通産省は、戦後適正価格、適正価格という規制をかけ、これが成功した。しかし、一方で最近は規制緩和といっせいにいい始めている。

・ 教科書にあるアメリカ的な民主主義、自由主義を役人になって導入しようとする。また社会人になって朝日新聞日経新聞を読んでそれが世間のことだと勘違いしている。

・ (中野)すでに官僚に指導力はない。以前とは違う。すでに官主導でもなく、罰則付きの法律が世界的に見て少ない、また収用も少ないということがある。カール・フリードリッヒは、官僚が政治を予測して対応するといったが、つまりお利口さんのすることをしているだけである。

・ 日本は小さな政府である。

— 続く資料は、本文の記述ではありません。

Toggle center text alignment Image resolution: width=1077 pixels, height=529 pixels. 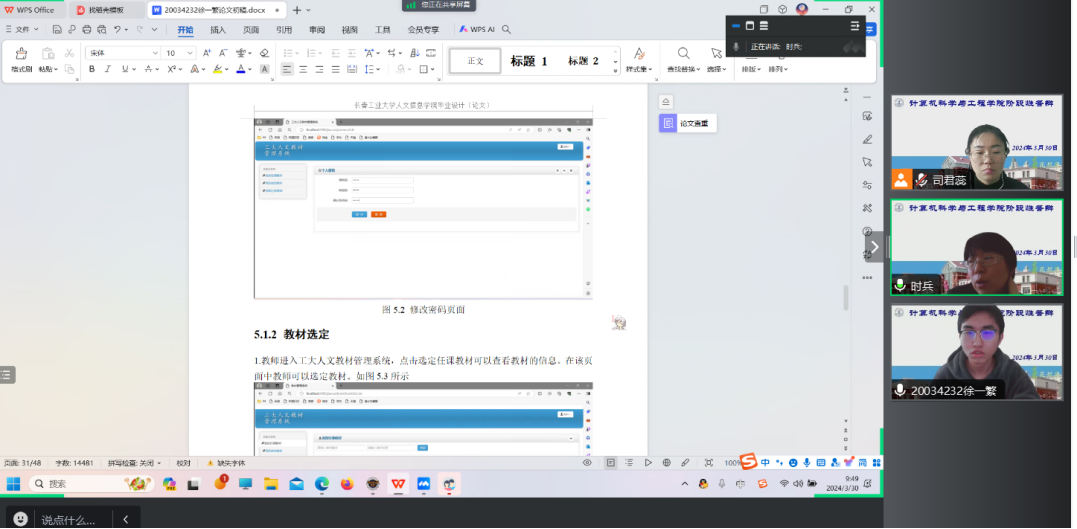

今は異常に大きな政府があると言う幻想がまかり通っている。政治家は経験がない、官僚は経験を積んでいる。その知恵を利用して、相互乗り入れの中で国家は安定する。

・ (中野)世の中、複雑な社会、福祉国家になってくると、政治家も官僚のようなことせざるをえず、逆もまたある。つまり相互乗り入れが必要であることは以前から言われてきた。

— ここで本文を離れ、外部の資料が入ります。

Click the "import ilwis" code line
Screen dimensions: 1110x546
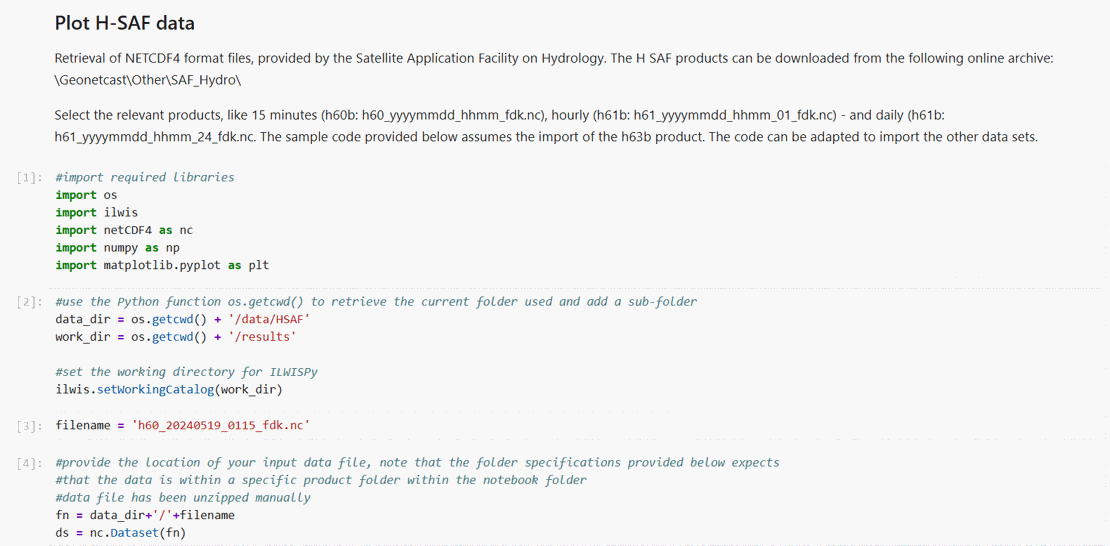(97, 212)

・ 官僚は、準政治家である。政治は政策立案、実行するというが、子ども手当をいくらにするかなどは財政を踏まえたきわめて実務的な話であり官僚が考えるべきことではないか、政治家が相互乗り入れで発信していけばよい。

・ (中野)グローバル化によって政府の役割は小さくなるといわれていたが、まったく逆で、さまざまな調整や戦略立案のため政府を強くしなければならなかった。またバブル崩壊でデフレ警戒をしなければならなかった。サッチャーレーガンの手法を真似ようとしたが、彼らはインフレ退治のための政策として小さな政府、規制緩和を行った。それを小泉改革と称してデフレの世の中にやってしまった。

グローバル化により国家間のコンフリクトは強くなる。ビッグ・ガバメントが必要だった。格差是正のための社会福祉を小さな政府でできるはずはない。子ども手当など、大きな政府でなければ出来ない。

・ (中野)民主党がモデルとして考えているイギリスは公務員数を急増させている。戦後の世界で12年以上デフレという社会はない。根本的に経済政策が失敗したということである。

・ 朝日・日経新聞に入社するのには千倍の競争率で入るのは難しいが、入ると馬鹿になってしまう。世間について教えてくれるはずの新聞、テレビ、教科書などがまったくおかしい。官僚主義(複雑なことを単純な形式と豊富なデータで押し通そうとする)はよくないが、官僚バッシングはおかしい。能力が落ちているものをさらに落とそうとしてはいけない。